Life could soon get back to "normal" in Tanzania as colleges and universities are set to resume classes, the skies will be open to bring in tourists and sports activities are expected to return.
Tanzanians are known for being friendly and polite. Talking to complete strangers you just met on a daladala is a social norm. Tolerance of different religions is celebrated.
Then came the Covid-19 pandemic, which has challenged and changed our way of life. We suspended international flights, schools and colleges were closed, national celebrations were also suspended. But, at least we still had our places of worship.
But this pandemic is unforgiving, based on how badly hit some countries have been.
The scary part about life going back to normal is that all activities will resume all at once. Over the past few weeks I have watched people following government guidelines to wear masks and wash hands haphazardly.
Majority of the people will only remember to follow these guidelines after an update from the government only to revert back to old ways the next day.
We joke a lot, I would say.

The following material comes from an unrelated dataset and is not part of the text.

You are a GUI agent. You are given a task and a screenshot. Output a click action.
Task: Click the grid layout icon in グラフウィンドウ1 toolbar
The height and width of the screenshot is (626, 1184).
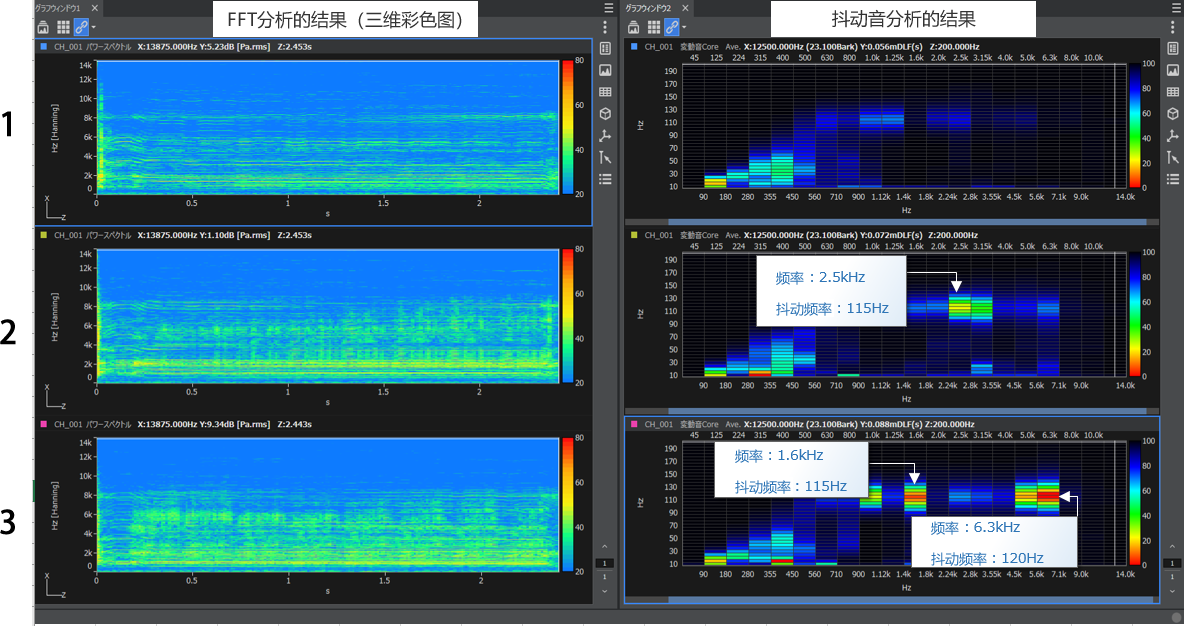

We find humour even in serious matters of life and death.
I remember on March 16, the Health ministry confirmed the country's first case of Covid-19 in Arusha. Just an hour later people were crowded in the pharmacies purchasing protective masks, hand sanitisers and hand soaps. These items doubled in price and then quickly sold out. And not just in the city where the first case was announced, in every part of the country.
Schools and colleges were closed; social gathering suspended but bars and clubs remained open.
Well the seriousness only lasted for a week or two. Majority of the people still live their lives like there is no disease. When you go to a bank, a guard must tell customers to give each other space every ten minutes.
During the first few weeks, every shop -- big and small -- had a bucket and soap at the door and customers had to wash their hands before being served. But that is also almost history, with customers having a choice on whether or not to do it!
Markets are crowded, people still sit at vijiwe to socialise.
If sports activities resume, a bunch of other activities will also start, such as betting. When colleges are reopened then a number of people in the streets, food places, public transport will increase as well.
Majority of them did not wear masks during the spread of the virus and I fear that is unlikely to happen after going back to normal.
Yes, life must go on, but let's observe the precautions given by health authorities, let's pray and stay safe.